The White Australia Policy was more than an immigration restriction. It was an effort to think Australia white that encompassed the whitewashing of Australian history.
It needs to be remembered that the so-called White Australia Policy was more than just a set of discriminatory laws and immigration restrictions. It was, in fact, a way of thinking—an ideology that not only sought to reduce the number of non-white people in Australia (primarily those of Chinese background), but also to define Australia itself as a white nation.
This way of thinking had deep cultural effects. Many of the realities of Australia’s diverse population, and the widespread presence of people of Chinese background in the late nineteenth and early twentieth centuries, were gradually forgotten—effectively whitewashed from public memory. By the 1920s and 1930s, many Australians genuinely believed their country to be entirely white, and were often surprised to learn that there had been a long and significant history of non-white communities—particularly Chinese—in Australia.
In many rural areas, this historical amnesia remains. Towns that once had substantial Chinese populations now have little awareness of the role Chinese people played in their development—whether in running family stores, cutting scrub, farming, or operating market gardens. This persistence of forgetting represents one of the major psychological legacies of the White Australia Policy. It extends well beyond the legislation itself, shaping how Australians have continued to imagine their own national identity.
"Chinese in Queensland. BRISBANE, Wednesday.-Last year 135 Chinese arrived in the colony and 819 departed. The principal arrivals were : Brisbane 90, Townsville ll, Cooktown 14, Thursday Island 19. The principal departures : Brisbane 171, Rockhampton 101, Townsville 199, Cairns. 83, Cooktown 236."
Australian Town and Country Journal, 28 Febuary 1889, p.12.
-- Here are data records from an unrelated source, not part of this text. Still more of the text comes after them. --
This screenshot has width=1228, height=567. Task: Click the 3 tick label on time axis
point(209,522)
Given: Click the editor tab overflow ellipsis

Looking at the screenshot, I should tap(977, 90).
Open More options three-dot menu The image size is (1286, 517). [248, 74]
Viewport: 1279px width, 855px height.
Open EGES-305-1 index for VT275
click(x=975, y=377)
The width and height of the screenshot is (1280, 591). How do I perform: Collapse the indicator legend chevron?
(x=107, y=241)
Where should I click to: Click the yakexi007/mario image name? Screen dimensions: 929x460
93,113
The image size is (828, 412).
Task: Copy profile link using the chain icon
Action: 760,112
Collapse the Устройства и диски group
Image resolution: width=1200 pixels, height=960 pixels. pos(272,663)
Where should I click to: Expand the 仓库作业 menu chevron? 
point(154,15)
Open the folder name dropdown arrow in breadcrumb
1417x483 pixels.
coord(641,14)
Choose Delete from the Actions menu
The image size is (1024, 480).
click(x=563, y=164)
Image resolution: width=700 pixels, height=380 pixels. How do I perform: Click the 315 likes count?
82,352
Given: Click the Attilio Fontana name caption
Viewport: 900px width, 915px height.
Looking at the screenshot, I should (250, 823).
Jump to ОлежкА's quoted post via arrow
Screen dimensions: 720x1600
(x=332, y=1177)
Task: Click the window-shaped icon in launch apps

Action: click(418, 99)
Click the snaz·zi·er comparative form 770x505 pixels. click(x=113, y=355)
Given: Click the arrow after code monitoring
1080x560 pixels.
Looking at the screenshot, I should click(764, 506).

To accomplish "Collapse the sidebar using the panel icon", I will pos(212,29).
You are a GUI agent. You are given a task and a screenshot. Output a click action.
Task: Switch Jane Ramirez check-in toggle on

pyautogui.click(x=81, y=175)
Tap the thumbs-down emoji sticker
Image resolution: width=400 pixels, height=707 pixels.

"In years gone by Chinese New Year meant a good blow out for many whites, and the number of invitations that used to be issued was numerous. They used to give a banquet to the whites at night time then, but the larrikin element, who are always ready and willing to fight for a white Australia, made the pace so warm that the night business had to be dispensed with. Then the whites were ashamed to be seen partaking of the hospitality of the Chows in day time, and the custom has eventually almost died out."